+++ PROVIDED DATA

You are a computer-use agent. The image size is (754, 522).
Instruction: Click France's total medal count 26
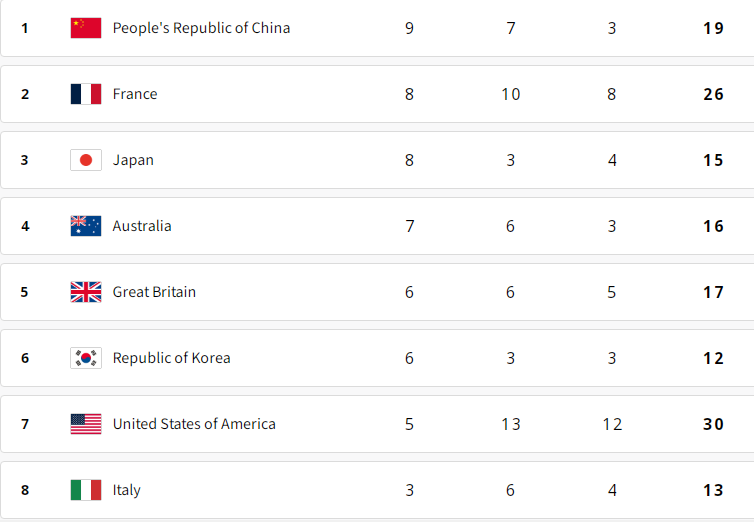point(713,94)
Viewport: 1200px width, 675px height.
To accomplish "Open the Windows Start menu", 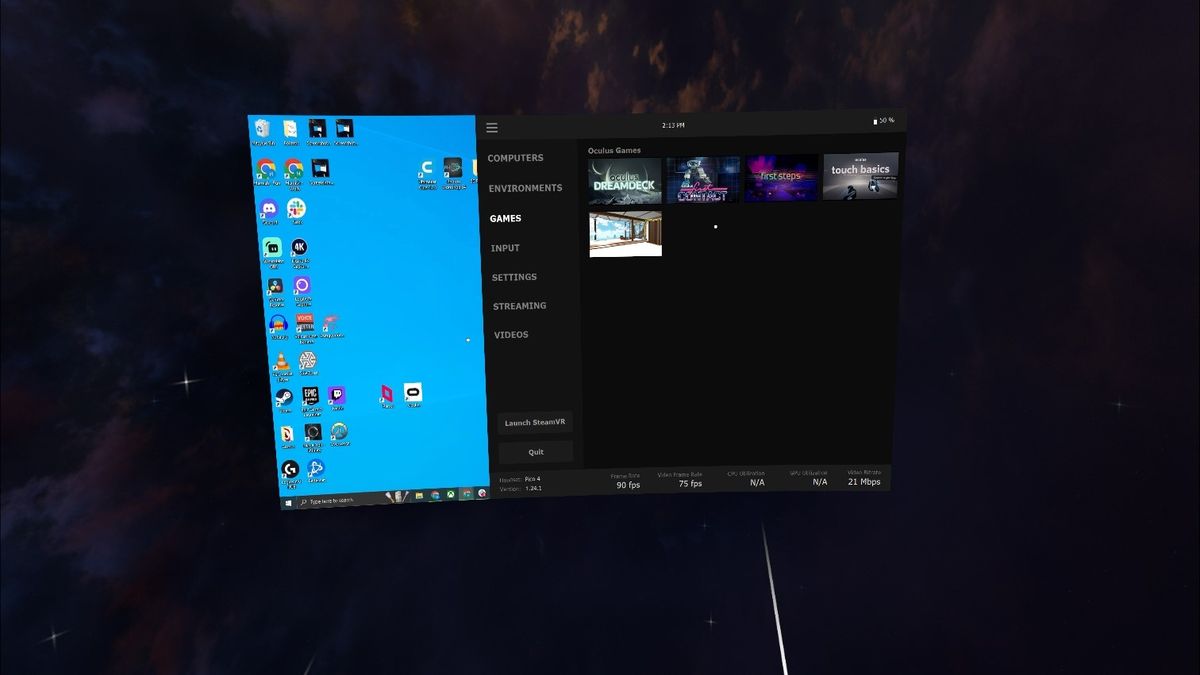I will [288, 500].
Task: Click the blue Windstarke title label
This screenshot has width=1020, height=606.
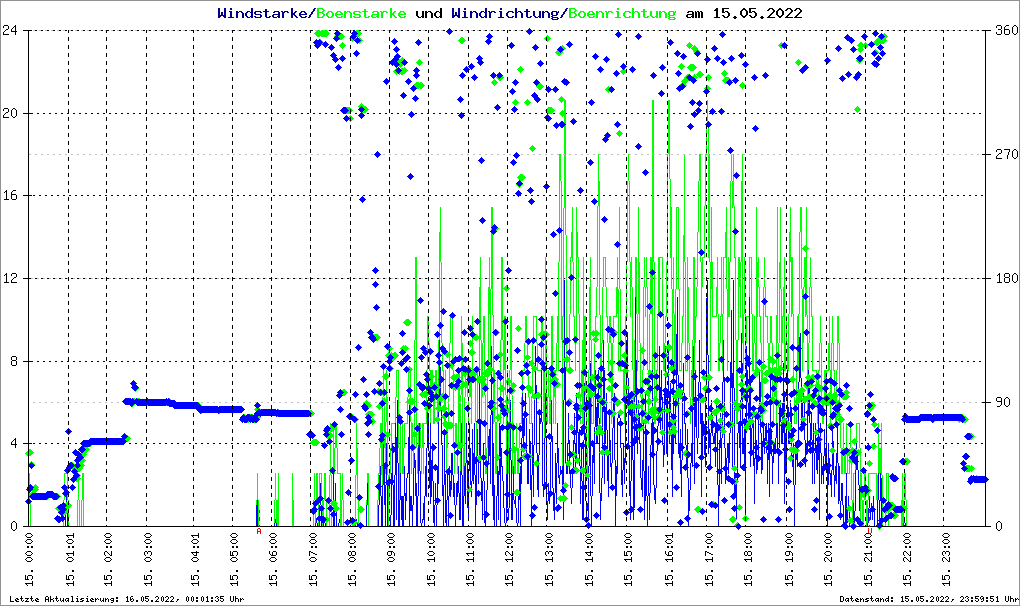Action: click(263, 14)
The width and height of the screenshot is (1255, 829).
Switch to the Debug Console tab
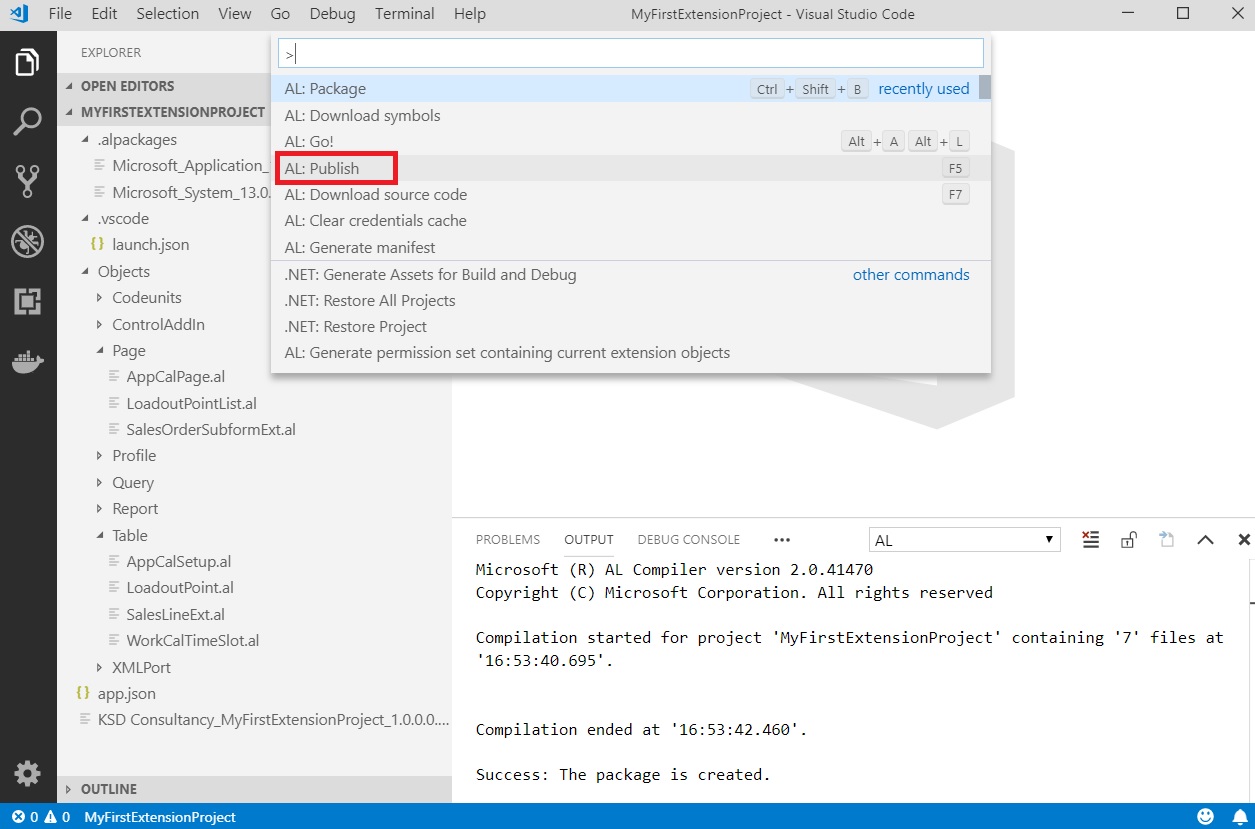click(688, 539)
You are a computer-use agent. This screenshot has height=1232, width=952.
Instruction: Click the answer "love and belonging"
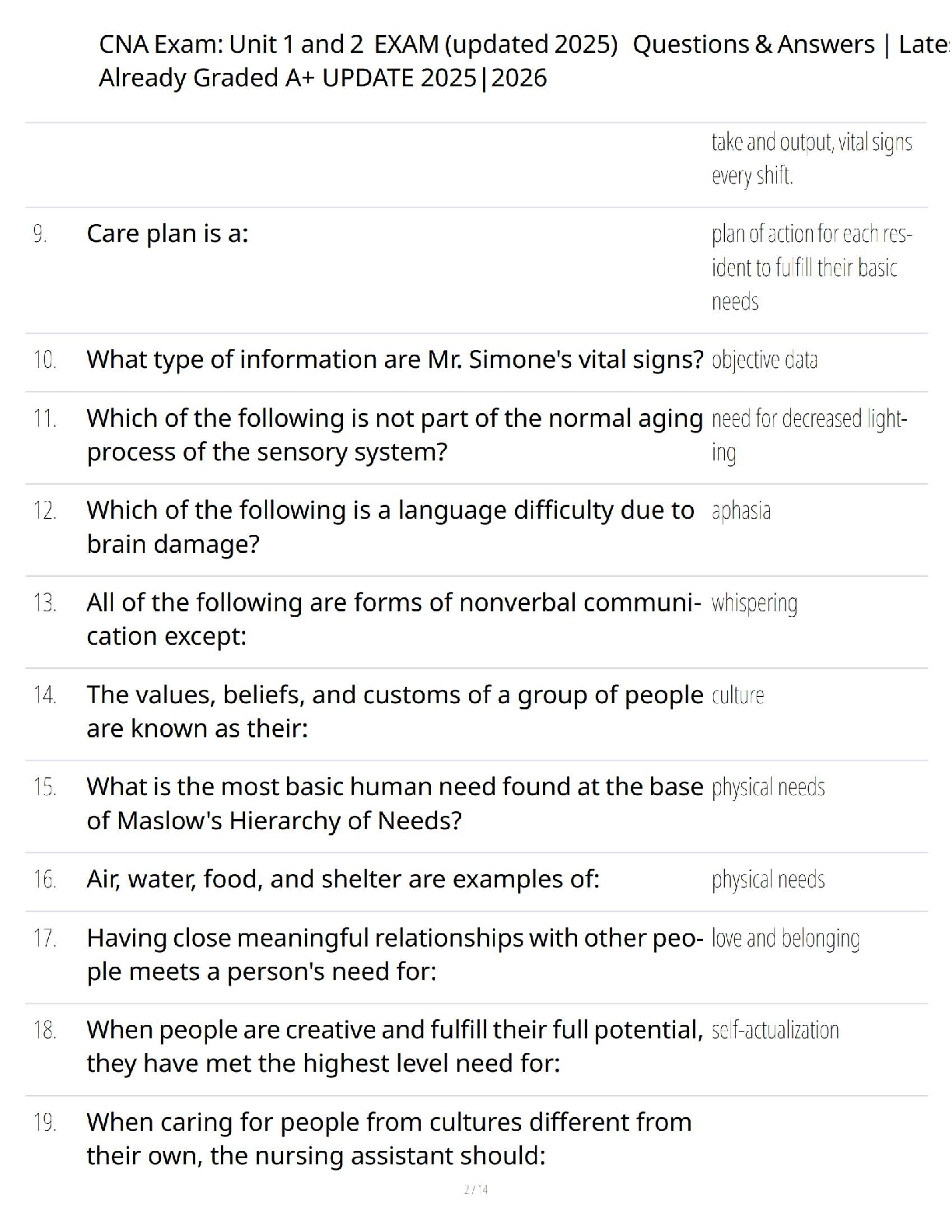(x=785, y=939)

++++++

* [WHAT YOU WILL DO] Please print the lines of the items from the one containing "Task: Click the blue Windstarke title label" through the end of the items, inclusive, word for word and without the pictures.

* [SOLUTION TO THIS TASK]
Task: Click the blue Windstarke title label
This screenshot has width=1020, height=606.
Action: click(263, 14)
The width and height of the screenshot is (1255, 829).
Switch to the Debug Console tab
click(688, 539)
You are a computer-use agent. This screenshot has height=1232, width=952.
Instruction: Click the answer "love and belonging"
(x=785, y=939)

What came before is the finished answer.